Manifeste Informationnel
Paris - 1992

Centre of Binarisation - Electronic book1992


This study presents a reflection based on daily practical experience in Information Technology (IT) and establishes some potential crossroads in the domain of IT Art.
The IT Manifesto defines action strategies for artistic IT information transfer.
It formally defines the avenues of artistic involvement. It should enable us to imagine the challenges faced in a constantly shifting information technology world that lies at the crossroads between such disciplines as computing, biology and psychology and should lead to the discovery of new methods.
The concepts proposed must be considered as stages in an ongoing IT process.
These concepts have been defined in order to energize activity and not to classify it.
The subject presented is Digital Information in interaction with Time and Memory.

Based on the conceptual diagram presenting the IT process which I elaborated in 1988 and which proposes a series of challenges to the artist, four IT games are defined with the following vectors :
The Game of Digital Off the Peg (GDOP)
The Game of Language Image (GLI)
The Game of Rotating Memory (GRM)
The Game of Memory Simulation (GMS)

With the help of this syntax, the IT strategy is applied in four precise fields.

The first field is the Field of Systems of Digital Transmission (FSDT).
It gathers together the mediums of broadcasting and transmission of information: Digital networks, cables, satellites, fax, minitels...
To work in the first field consists of using the networks of information as such and to send out on these networks binary images (0/1) so that the form of the message is identified with the form of the transmission.
For this we make use of the strategy of Amplify.

The second field is the Field of Information Services (FIS).
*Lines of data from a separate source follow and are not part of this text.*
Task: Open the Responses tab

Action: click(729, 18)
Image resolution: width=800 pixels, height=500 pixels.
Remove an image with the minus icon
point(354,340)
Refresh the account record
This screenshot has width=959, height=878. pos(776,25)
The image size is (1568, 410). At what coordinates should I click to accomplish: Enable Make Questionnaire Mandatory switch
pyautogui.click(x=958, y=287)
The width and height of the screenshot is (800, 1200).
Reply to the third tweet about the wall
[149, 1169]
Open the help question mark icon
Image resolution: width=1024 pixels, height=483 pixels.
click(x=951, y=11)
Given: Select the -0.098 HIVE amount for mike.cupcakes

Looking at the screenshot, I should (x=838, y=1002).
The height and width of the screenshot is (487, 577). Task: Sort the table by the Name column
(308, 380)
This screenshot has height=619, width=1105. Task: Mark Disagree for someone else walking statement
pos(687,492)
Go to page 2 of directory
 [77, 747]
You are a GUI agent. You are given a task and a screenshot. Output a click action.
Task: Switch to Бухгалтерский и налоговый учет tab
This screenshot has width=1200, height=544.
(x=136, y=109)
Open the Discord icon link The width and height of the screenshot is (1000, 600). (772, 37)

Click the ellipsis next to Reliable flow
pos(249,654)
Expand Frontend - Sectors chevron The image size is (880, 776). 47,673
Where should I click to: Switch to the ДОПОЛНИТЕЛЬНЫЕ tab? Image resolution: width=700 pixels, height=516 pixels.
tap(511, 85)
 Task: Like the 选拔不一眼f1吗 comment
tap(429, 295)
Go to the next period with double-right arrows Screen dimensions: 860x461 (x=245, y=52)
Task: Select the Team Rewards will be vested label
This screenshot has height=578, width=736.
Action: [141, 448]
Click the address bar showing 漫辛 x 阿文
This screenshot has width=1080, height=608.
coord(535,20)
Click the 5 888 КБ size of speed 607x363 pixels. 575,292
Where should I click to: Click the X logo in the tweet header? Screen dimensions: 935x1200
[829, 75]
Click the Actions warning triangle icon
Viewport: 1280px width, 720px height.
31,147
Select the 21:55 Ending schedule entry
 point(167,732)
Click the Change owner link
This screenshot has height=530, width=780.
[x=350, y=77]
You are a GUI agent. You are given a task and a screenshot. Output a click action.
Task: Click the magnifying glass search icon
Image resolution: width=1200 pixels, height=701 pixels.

This field is composed of the software services presented on data networks: Catalogs, databases, electronic mail, directories...
To work in the second field consists of capturing elements of information and presenting their paths of access within the consulted service. This is the strategy of Navigate.

The third field is the Field of High Density Information (FHDI). To work in the third field consists of defining the locations of information which are highly concentrated and then reflecting their digital mirror-image. This is the strategy of Reflect.
This study presents examples of potential strategies for Businesses and Institutions.

The fourth field is the Field of Information Rupture (FIR). To work in the fourth field consists of defining the elements which are in the process of disappearing, being redefined or shifting in a significant way (change of memory state). It concerns locating these elements through their images carried in the networks and applying to them a digital strategy showing the rupture of meaning.

This is the strategy of Shift.
I describe some digital operations within this area, starting with the fields of Nature, Body, Gesture and Religion.